▸ **Exercise description**
Copy every row below word for word, changing nothing.
------------------------
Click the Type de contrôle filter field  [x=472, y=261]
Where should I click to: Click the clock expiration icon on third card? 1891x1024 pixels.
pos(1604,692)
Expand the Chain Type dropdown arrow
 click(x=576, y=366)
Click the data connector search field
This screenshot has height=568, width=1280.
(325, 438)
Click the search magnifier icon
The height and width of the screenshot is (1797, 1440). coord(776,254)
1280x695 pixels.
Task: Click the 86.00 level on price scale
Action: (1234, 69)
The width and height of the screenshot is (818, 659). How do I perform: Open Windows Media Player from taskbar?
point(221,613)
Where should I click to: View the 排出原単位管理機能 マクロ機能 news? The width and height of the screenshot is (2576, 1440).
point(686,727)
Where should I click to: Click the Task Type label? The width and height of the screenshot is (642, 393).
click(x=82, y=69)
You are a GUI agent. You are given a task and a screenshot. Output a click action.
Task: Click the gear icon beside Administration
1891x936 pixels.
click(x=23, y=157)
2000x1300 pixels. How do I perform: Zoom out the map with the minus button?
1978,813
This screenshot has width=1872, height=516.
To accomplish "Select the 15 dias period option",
------------------------
▸ **The solution**
Click the Type de contrôle filter field  [x=472, y=261]
Where should I click to: Click the clock expiration icon on third card? 1891x1024 pixels.
pos(1604,692)
Expand the Chain Type dropdown arrow
 click(x=576, y=366)
Click the data connector search field
This screenshot has height=568, width=1280.
(325, 438)
Click the search magnifier icon
The height and width of the screenshot is (1797, 1440). coord(776,254)
1280x695 pixels.
Task: Click the 86.00 level on price scale
Action: (1234, 69)
The width and height of the screenshot is (818, 659). How do I perform: Open Windows Media Player from taskbar?
point(221,613)
Where should I click to: View the 排出原単位管理機能 マクロ機能 news? The width and height of the screenshot is (2576, 1440).
point(686,727)
Where should I click to: Click the Task Type label? The width and height of the screenshot is (642, 393).
click(x=82, y=69)
You are a GUI agent. You are given a task and a screenshot. Output a click action.
Task: Click the gear icon beside Administration
1891x936 pixels.
click(x=23, y=157)
2000x1300 pixels. How do I perform: Zoom out the map with the minus button?
1978,813
This screenshot has width=1872, height=516.
To accomplish "Select the 15 dias period option",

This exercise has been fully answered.